As many of you will be aware there has been a significant amount of work undertaken in recent months in the formulation of a draft palliative care strategy. I have recently received a draft of the strategy and will be giving the project team some early feedback before it is circulated more widely to groups with an interest in palliative care.

The strategy has been developed jointly by the Ministry of Health, the Health Funding Authority, and the National Health Committee. An advisory group has provided technical expertise, and I am pleased to be able today to thank one of the members of this group, Mervyn Monk, for the time put in so far on the strategy.

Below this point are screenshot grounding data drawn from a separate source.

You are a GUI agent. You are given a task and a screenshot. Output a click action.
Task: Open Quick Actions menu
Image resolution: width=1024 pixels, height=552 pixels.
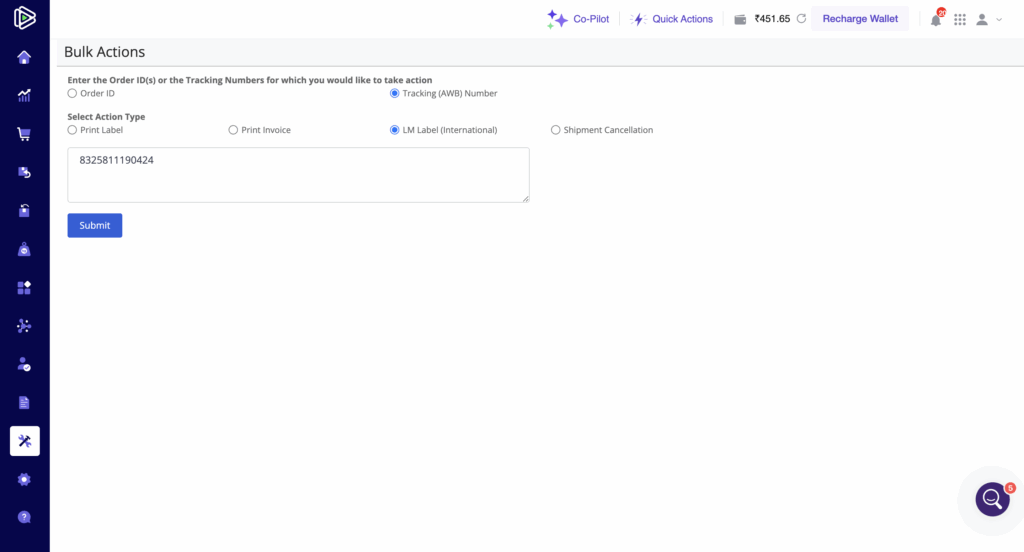(x=672, y=19)
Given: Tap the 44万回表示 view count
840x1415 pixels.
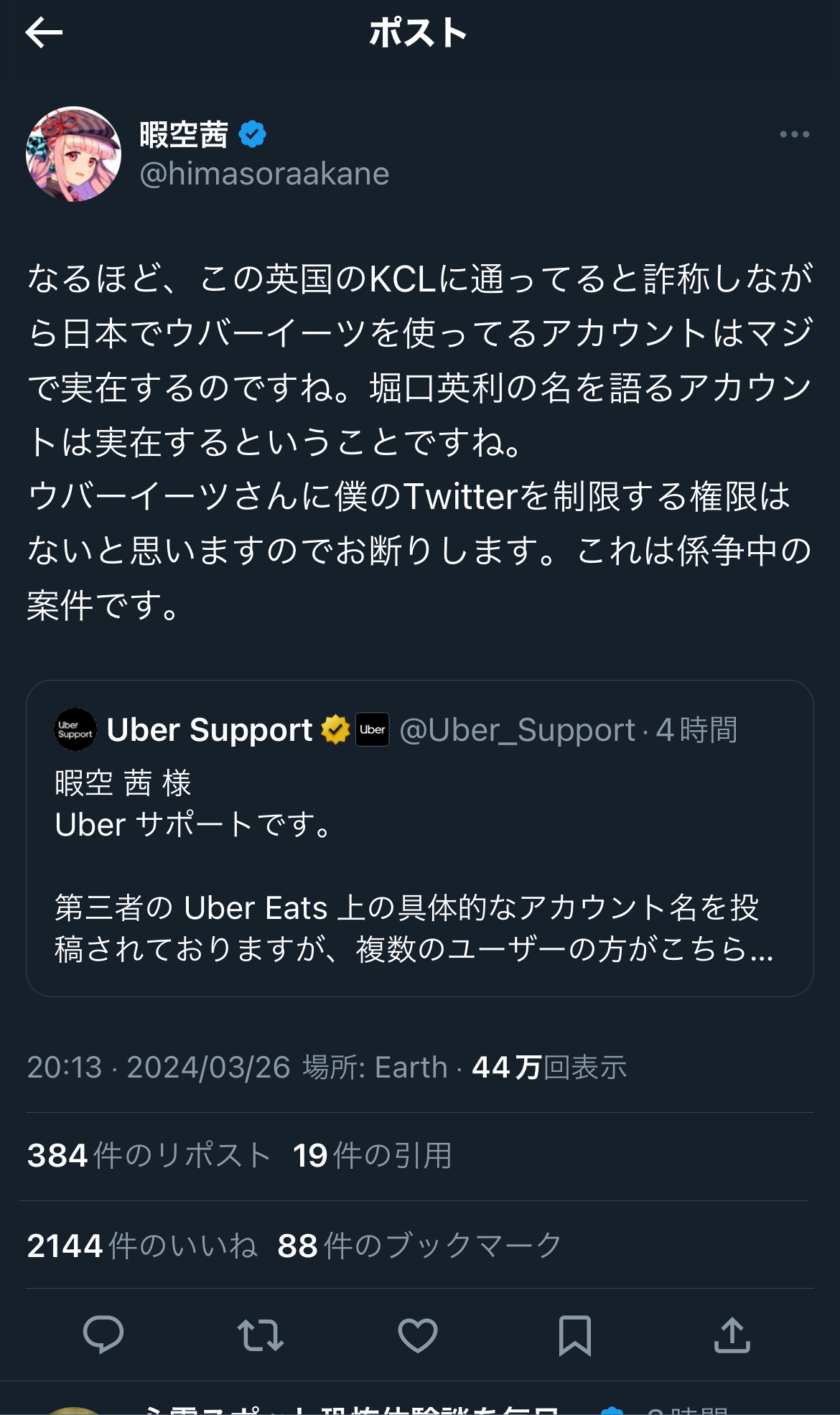Looking at the screenshot, I should [549, 1068].
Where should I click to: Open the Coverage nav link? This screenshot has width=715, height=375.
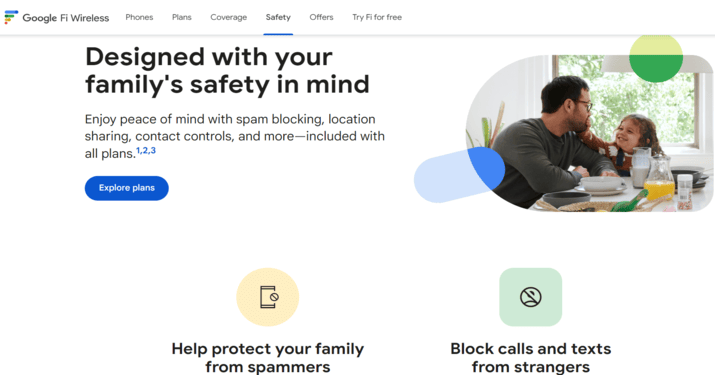click(x=228, y=17)
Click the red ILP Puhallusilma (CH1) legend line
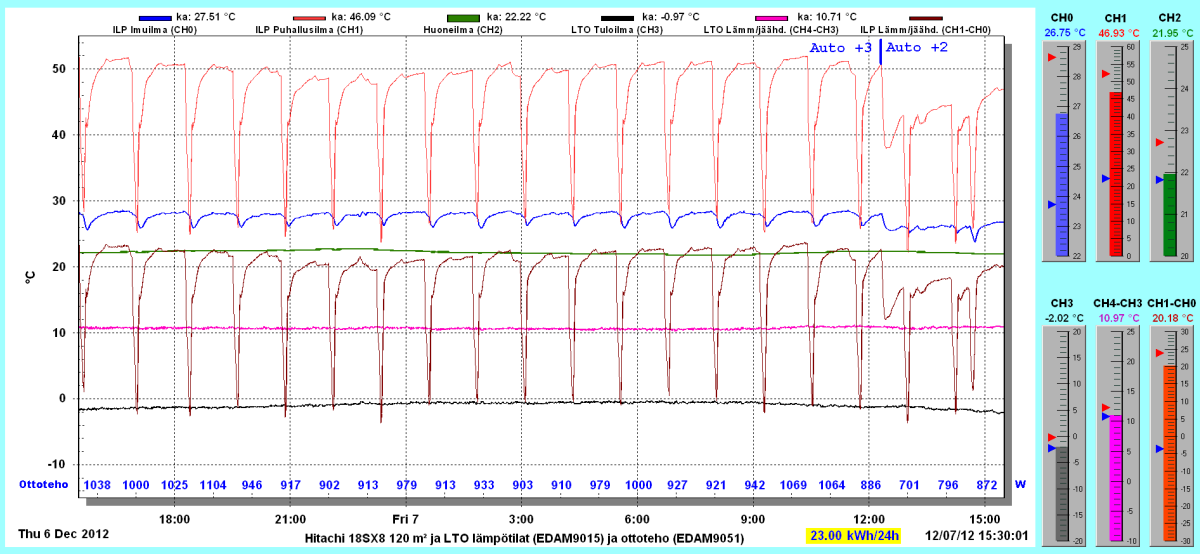This screenshot has height=554, width=1200. point(308,18)
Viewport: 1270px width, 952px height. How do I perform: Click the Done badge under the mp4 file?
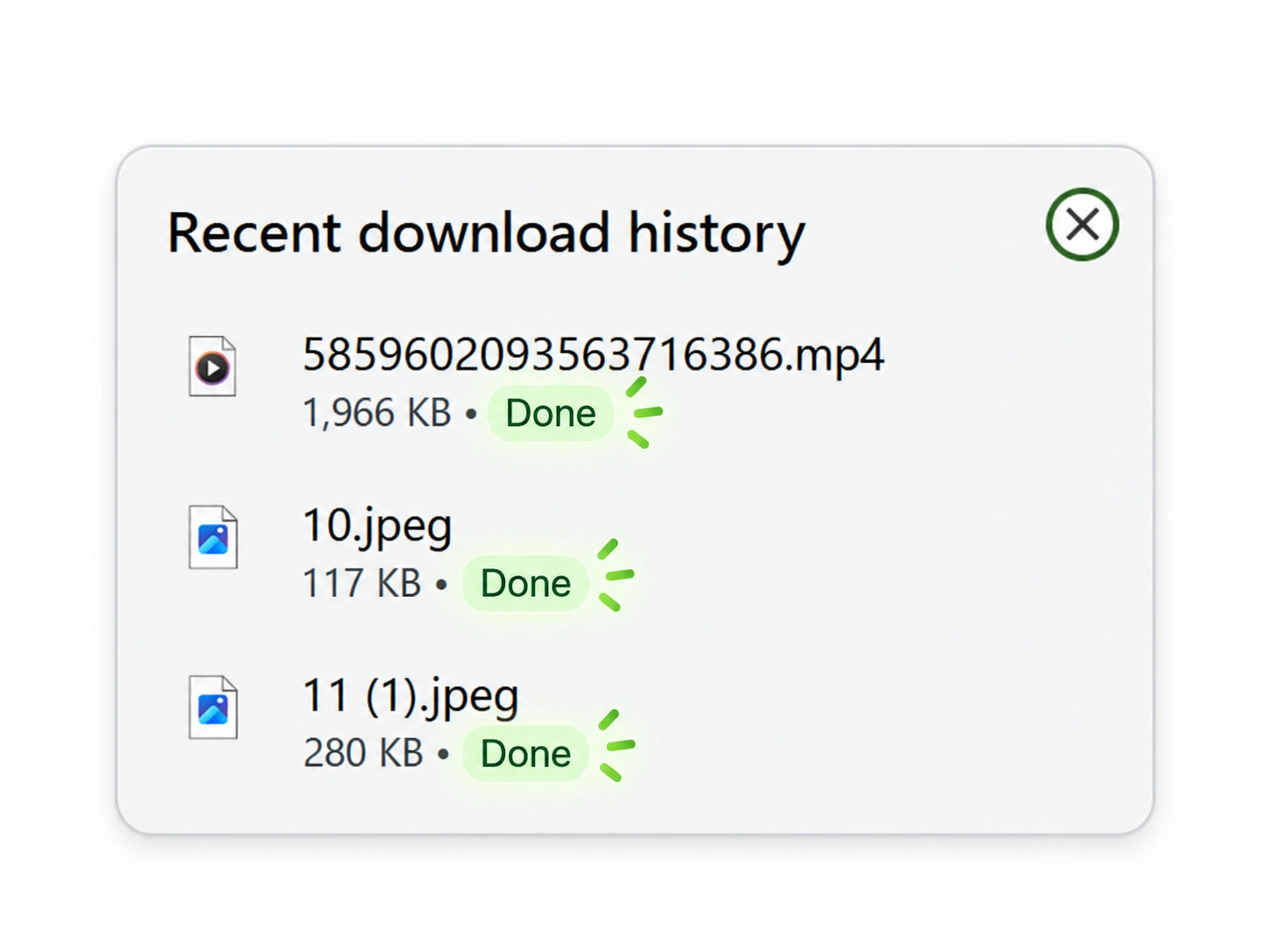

The project team and its advisory group have identified some significant issues and challenges that are currently facing palliative care services. I recognise that increased funding will be needed to implement aspects of the strategy and furthermore I do understand the position that many hospices currently face with regard to funding. I know you continue to rely on community support to do your work properly.

Many of you will also know that the Government recently agreed to the development of a New Zealand Health Strategy that will set our goals and targets as we strive to reduce disparities in health care.

I have no doubt that the people who can provide the most help in developing the New Zealand Health Strategy, particularly when it is put out for consultation, are the people who know the health system best, the people who actually work in the sector.

I am looking to the creativity, knowledge, and experience of people like you here today to not only provide input into the Palliative Care Strategy, but also at a more general level to help create a public health system that New Zealanders can trust and have pride in.

The changes to the structure of the health service that this Government plans to introduce will encourage local initiatives to meet local need. It is vital that services are developed in partnership with providers, consumers, and the community.

It is the intention of the Government to ensure that ideas are built around the local history, local relationships and local needs - these are the objectives of the new structure for the health sector.

The hospice philosophy is about working with people who are dying and with their families in a way that supports and cares for them, respects their dignity, cares for their families, and respects human life. In the 1980s this philosophy was not well understood, even in Palmerston North, but the wonderful work of hospices like Arohanui has changed all that.

The hospice philosophy places patients at the centre of a high quality, professional, multi-disciplinary care process that values their personal backgrounds and beliefs.

The Arohanui Hospice exemplifies this philosophy, providing empathy, support, and comfort to the best of its abilities to people and their families at a most difficult time in their lives. I wish to acknowledge all of you here today who have contributed in some way to the successes achieved by the Arohanui Hospice.

The Arohanui Hospice sets a fine example to other providers of health services and you can be very proud of this.